PD-L2 Provides a Unique Downstream Inhibitory Signature in T cells, Distinct from That of PD-L1, Making It a Worthwhile Immunotherapy Target
Introduction
Checkpoint blockade therapies, especially those targeting the PD-1/PD-L1 axis, have revolutionized cancer treatments, leading to unprecedented results in progression free survival (PFS) and overall survival (OS). Despite these advances, numerous patients fail to respond or relapse following an initial period of response. Poor detection reagents and lack of equivalence between mouse and human function has fostered a lack of appreciation for the significant role of PD-L2 in tumor immune suppression.
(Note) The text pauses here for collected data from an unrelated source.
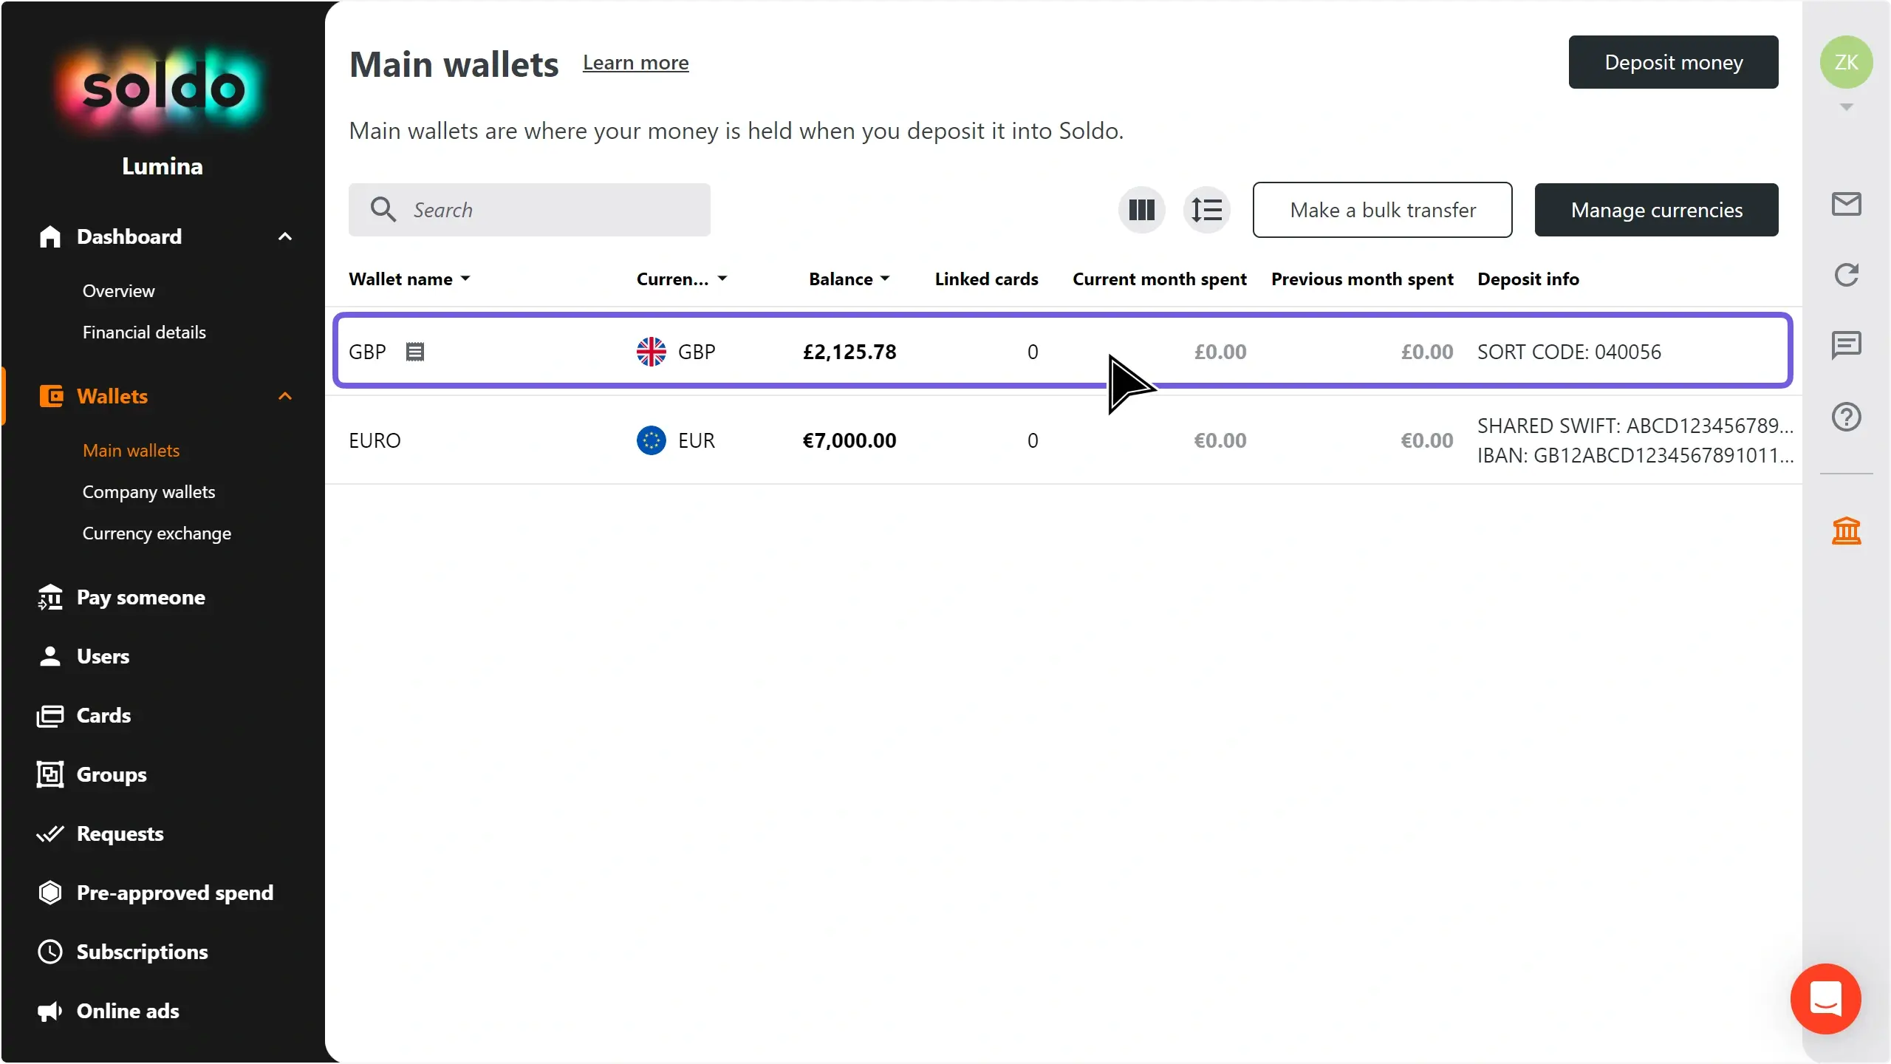Collapse the Dashboard menu section
Viewport: 1891px width, 1064px height.
pyautogui.click(x=285, y=236)
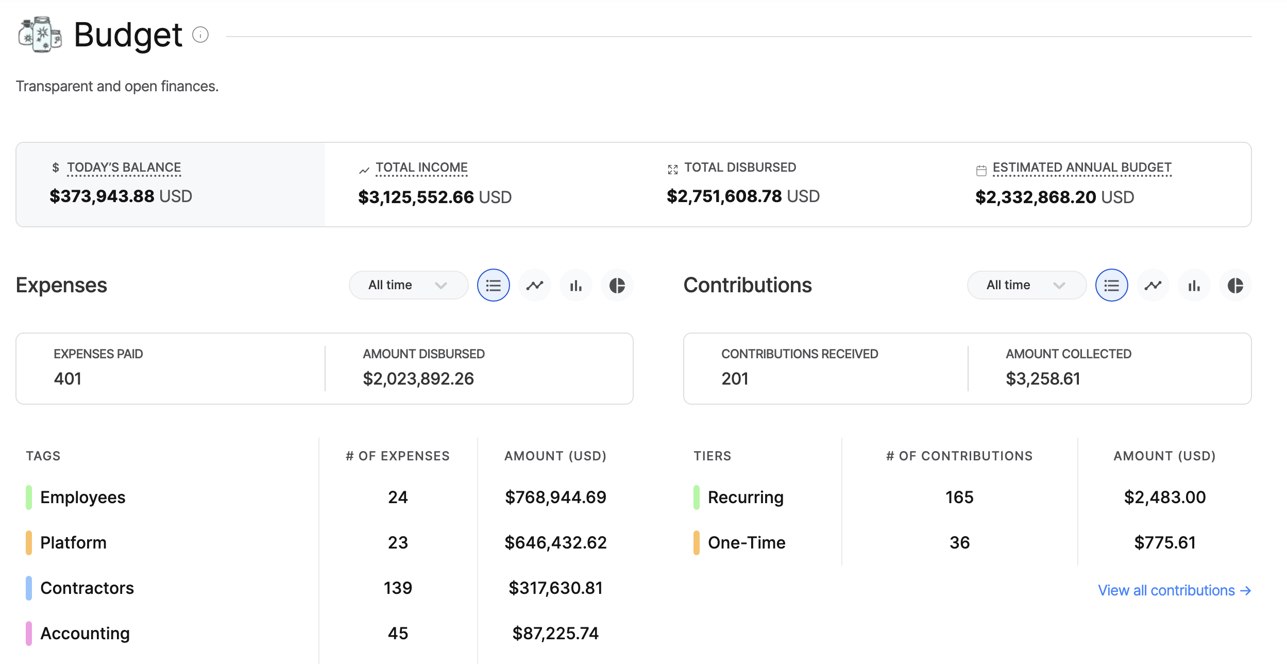Click the green Employees tag color
1287x664 pixels.
point(29,497)
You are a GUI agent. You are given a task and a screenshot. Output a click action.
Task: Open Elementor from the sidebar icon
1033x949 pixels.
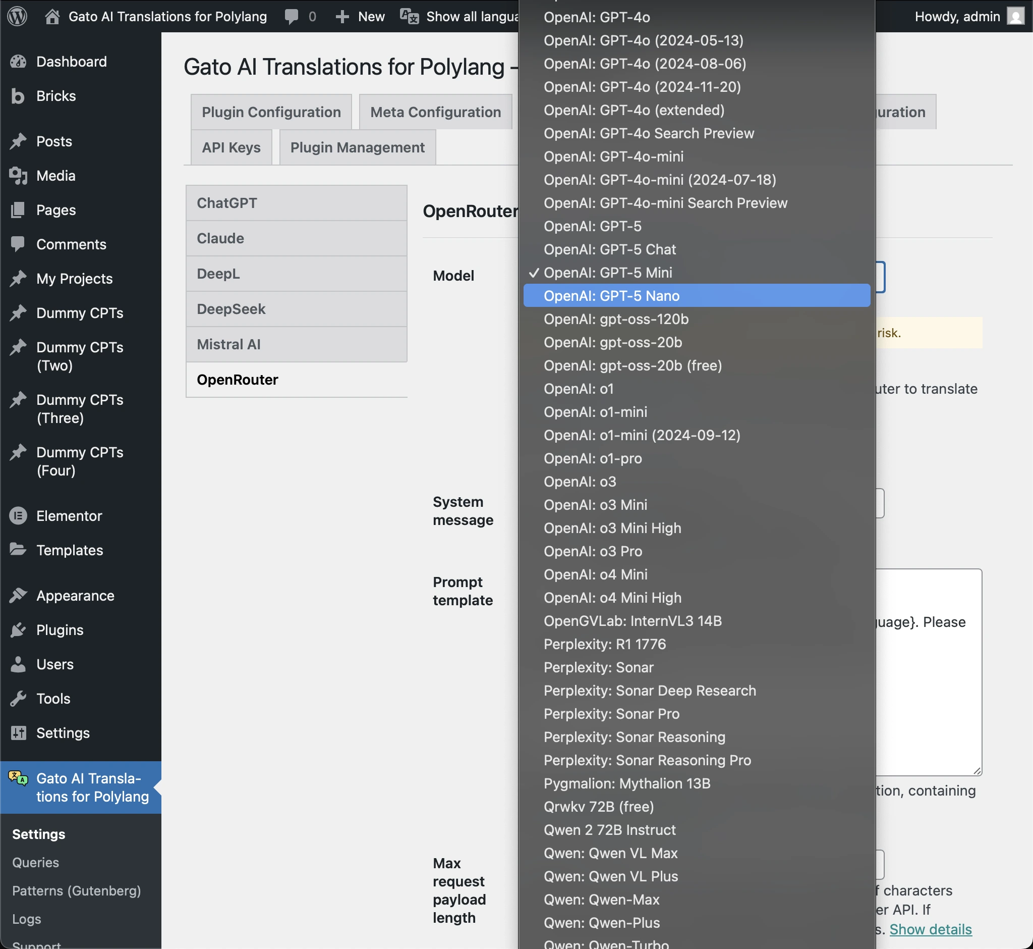pos(18,516)
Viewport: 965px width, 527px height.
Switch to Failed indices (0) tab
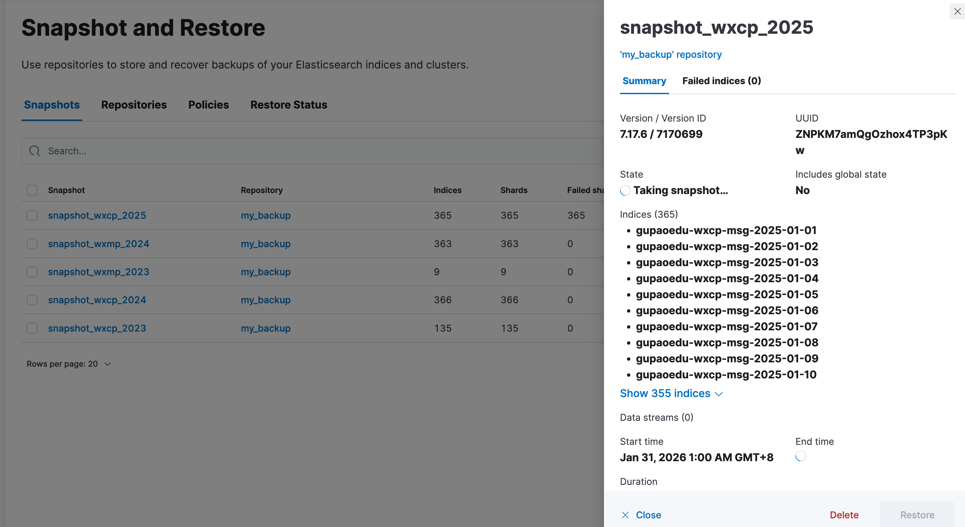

Given its unique expression pattern relative to PD-L1, we hypothesize that PD-L2 engages PD-1 in a distinct manner which propagates a unique downstream inhibitory signature in T cells.
Methods
Jurkat T cells with a Nuclear factor of activated T cells (NFAT) luciferase reporter were cocultured with Chinese hamster ovary (CHO) cells transduced to overexpress huPD-L1 or huPD-L2. We interrogated the difference in downstream PD-1 inhibitory signaling for PD-L1 and PD-L2 from a proteomic, transcriptomic, apoptotic, mitotic, and functional standpoint. A bioluminescent readout in the Jurkat assay demonstrated the effects of PD-L1 and PD-L2 dampening T cell activation. Western blots allowed for the temporal analysis of phosphoproteomic signatures, and microarrays along with gene set enrichment analysis (GSEA) helped elucidate the ensuing transcriptomic effects. Similar experiments were performed on human T cells isolated from peripheral blood mononuclear cells (PBMCs) as well as therapeutic chimeric antigen receptor (CAR) T cells. Recovery assays in the form of anti-CD3/CD28 activation post PD-L1/PD-L2 inhibition also allowed for the assessment of marked differences in functional cytokine production (IL-2, IFNγ, and TNFα).
Results
Unlike murine PD-L2, the human ortholog confers a purely inhibitory signature in T cells explaining its significant overexpression in human tumors. When compared head-to-head, we discovered that PD-L2 provides a distinct, and more readily reversible inhibitory signal compared to PD-L1. While both PD-Ligands equally inhibited NFAT activation and cytokine production through PD-1, PD-L1 and PD-L2 differed in the temporal dephosphorylation of membrane proximal proteins in the CD3ζ chain signaling axis. GSEA provided valuable information with regards to each inhibitory signature, with PD-L1 having a greater effect on the mTORC pathway and PD-L2 negatively affecting microtubule spindle formation. Propidium iodide studies showed that PD-L2 preferentially accumulates T cells in the S phase of the cell cycle, while PD-L1 arrests T cells in the G1/G0 phase. PD-L2 inhibited T cells could respond to CD3/CD28 restimulation by restoring high-level IL-2 production, whereas those inhibited with PD-L1 could not.
Conclusion
Gene duplication events allow for sub-functionalization and, given its unique expression pattern, we demonstrate that PD-L2 confers an inhibitory signature through PD-1 distinct from that engaged by PD-L1. Like PD-L1, PD-L2 drives T cells to an inhibited state; however, PD-L2 inhibited T cells are capable of recovering partial effector function following restimulation while those exposed to PD-L1 are not. We speculate that during primary T cell responses, induction of PD-L2 may set aside a “ready reserve” of T cells that can be reactivated if needed if pro-inflammatory stimulations persist.